また、低くなってしまっていた全体の噛み合せを高くして、全体的に噛み合せを正常な高さに戻し 、差し歯によって安定した噛み合せの基本(犬歯誘導)の状態を作りましたので、前歯、奥歯、共に負担が掛からないバランスの取れた噛み合せになりました。
治療後は、歯槽膿漏薬の長期服用を避けるため、パーフェクトペリオホームケアを使用していただくことで、治療後も歯と歯茎の良い状態を長く保っています。

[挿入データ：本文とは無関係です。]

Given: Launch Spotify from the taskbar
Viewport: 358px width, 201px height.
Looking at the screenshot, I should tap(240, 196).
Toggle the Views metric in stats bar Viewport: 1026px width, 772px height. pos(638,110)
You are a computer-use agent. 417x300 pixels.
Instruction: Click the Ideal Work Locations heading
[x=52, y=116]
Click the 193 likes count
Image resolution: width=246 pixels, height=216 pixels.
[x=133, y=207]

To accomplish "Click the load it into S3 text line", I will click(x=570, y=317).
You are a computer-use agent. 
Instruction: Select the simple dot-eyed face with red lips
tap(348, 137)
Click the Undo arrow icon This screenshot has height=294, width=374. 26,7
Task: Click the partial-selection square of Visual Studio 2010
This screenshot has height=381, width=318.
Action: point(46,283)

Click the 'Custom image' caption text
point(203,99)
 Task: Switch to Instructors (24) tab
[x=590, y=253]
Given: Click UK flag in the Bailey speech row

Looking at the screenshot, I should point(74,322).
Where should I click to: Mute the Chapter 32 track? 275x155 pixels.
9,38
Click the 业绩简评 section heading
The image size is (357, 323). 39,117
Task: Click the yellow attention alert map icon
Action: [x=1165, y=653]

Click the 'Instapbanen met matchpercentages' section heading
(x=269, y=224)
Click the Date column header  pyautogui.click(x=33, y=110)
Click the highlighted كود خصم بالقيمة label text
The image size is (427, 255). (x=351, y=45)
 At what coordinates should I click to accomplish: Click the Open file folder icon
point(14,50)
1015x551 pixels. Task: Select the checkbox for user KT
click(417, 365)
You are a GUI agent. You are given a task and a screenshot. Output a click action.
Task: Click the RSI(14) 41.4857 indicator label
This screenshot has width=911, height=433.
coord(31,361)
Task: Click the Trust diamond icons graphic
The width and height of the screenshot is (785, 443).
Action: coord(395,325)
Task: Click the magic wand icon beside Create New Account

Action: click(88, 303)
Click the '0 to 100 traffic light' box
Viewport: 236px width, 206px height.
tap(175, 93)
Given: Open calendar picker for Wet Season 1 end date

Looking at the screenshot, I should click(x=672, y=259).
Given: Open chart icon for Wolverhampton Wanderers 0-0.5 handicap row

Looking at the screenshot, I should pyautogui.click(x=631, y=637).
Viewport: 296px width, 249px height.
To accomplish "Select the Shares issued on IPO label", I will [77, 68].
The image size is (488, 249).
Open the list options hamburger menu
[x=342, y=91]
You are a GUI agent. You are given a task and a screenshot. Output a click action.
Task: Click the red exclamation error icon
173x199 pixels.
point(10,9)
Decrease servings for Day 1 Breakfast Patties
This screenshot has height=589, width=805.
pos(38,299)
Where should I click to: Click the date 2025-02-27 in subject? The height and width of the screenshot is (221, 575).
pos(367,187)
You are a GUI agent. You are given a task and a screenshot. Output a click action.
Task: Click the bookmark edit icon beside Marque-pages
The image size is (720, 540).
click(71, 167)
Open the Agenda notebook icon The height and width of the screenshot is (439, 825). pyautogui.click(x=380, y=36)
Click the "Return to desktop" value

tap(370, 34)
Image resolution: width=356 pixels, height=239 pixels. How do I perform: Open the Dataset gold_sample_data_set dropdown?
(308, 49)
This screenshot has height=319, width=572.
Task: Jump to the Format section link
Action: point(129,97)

パーフェクトペリオについての詳細はこちらをご覧ください。 ひどい歯周病の薬による治療前(61歳女性)
ひどい歯周病の治療前
他の歯科医院で、「全部歯を抜歯して総入れ歯にする」と言われ、セカンドオピニオンを求めていらした方です。
診査の結果、お口全体でひどい歯周病が進んで、全体的な歯茎の腫れと出血が見られ、歯も何本も揺れているのが確認できました。
全体的な治療と共に、ジスロマックとファンギゾンシロップを併用してみました。
ひどい歯周病の治療後
一本ずつの歯を支えている歯槽骨の量が少なくて歯が揺れている部分を補うため、すべての歯をブリッジタイプの差し歯でつないで固定しています。残念ながら、数本は抜歯になりましたが、他の歯は抜かないで残せました。
全体的に歯周病の処置も行ったので、歯茎も健康になり出血もなくなりました。ジスロマックとファンギゾンシロップを併用したことにより、歯茎の状態は治療前よりかなり改善しました。
また、治療後は歯槽膿漏薬の長期服用を避けるため、パーフェクトペリオホームケアを使用していただくことで、治療後も歯と歯茎の良い状態を長く保っています。